No new taxes mean too few deputies in county

You’ve heard the story before. Snohomish County Sheriff Rick Bart keeps asking for more money to hire deputies to meet basic staffing levels. County Executive Bob Drewel keeps telling him the money simply isn’t there to do as much as they both would like. It’s a vicious circle.

What’s the answer? Nobody seems to know. Thanks to an already tight budget and the aftermath of Initiative 695, the county is in a position of trying to do more with less. The 2001 budget highlights a $1.7 million loss in criminal justice funding. And the county is absorbing the costs of deputies hired and paid for with federal grants that are quickly phasing out.

Now deputies are threatening to picket outside the county courthouse Friday if Drewel doesn’t get serious about adding more deputies to their roster.

Suggestions of apathy don’t sit well with the county executive’s office.

Drewel promised to give the sheriff’s office 25 deputies in five years and he’s already gone well beyond that commitment, said deputy executive Joni Earl.

That’s not much consolation to Sheriff Bart as he tries to explain to people why it sometimes takes so long for a deputy to respond to their calls. Yet, he doesn’t seem to have the solution, either.

Don’t bother with the annexation argument, which suggests that the need for deputies has decreased. Yes, parts of unincorporated county have been annexed by nearby cities. But the remaining areas are still growing and the number of deputies isn’t keeping up with it.
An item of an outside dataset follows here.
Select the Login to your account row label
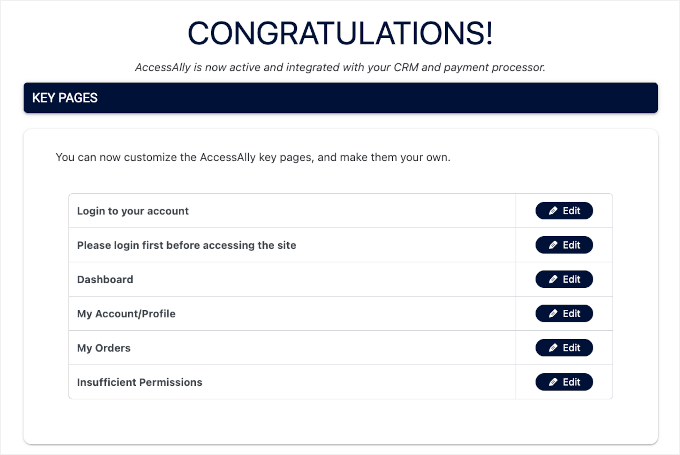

And when the county began to make improvements, it started from an extremely understaffed position.

Drewel and the county council have been very supportive, increasing the criminal justice budget despite loss of revenue to annexations. Drewel and his office also deserve considerable credit for working to get a new jail and facilities for the sheriff’s office — not an easy task while deciding the future of the county’s offices and other hot topics.

Still, the staffing problem is unresolved.

"The bottom line is we need money," Bart said.

That is the bottom line, but it’s not that simple. Drewel can’t throw money at the sheriff’s office to hire some new deputies and leave it at that. There’s something called the ripple effect that has to be taken into consideration. For each deputy hired, the county also has to pay for equipment, more jail beds to accommodate the arrests that deputy will make, more prosecutors to handle the cases and so on. You get the picture.

Bart is right about one thing. "The whole system has to be made well at the same time. There’s the problem. It’s a huge hot potato. It’s getting worse because of the growth."

It’s time for the county to toss the hot potato to the people. County officials cringe at the thought of even hinting at a special levy to address criminal justice problems in our area. And they should. Tax increases should always be a last option.

We’re all going to have to make up our minds. Either we all (including incorporated residents who benefit considerably from county government services) want improved criminal justice services in Snohomish County or we’re going to stop complaining about the lack of it.

Read our lips: No new taxes may mean too few deputies.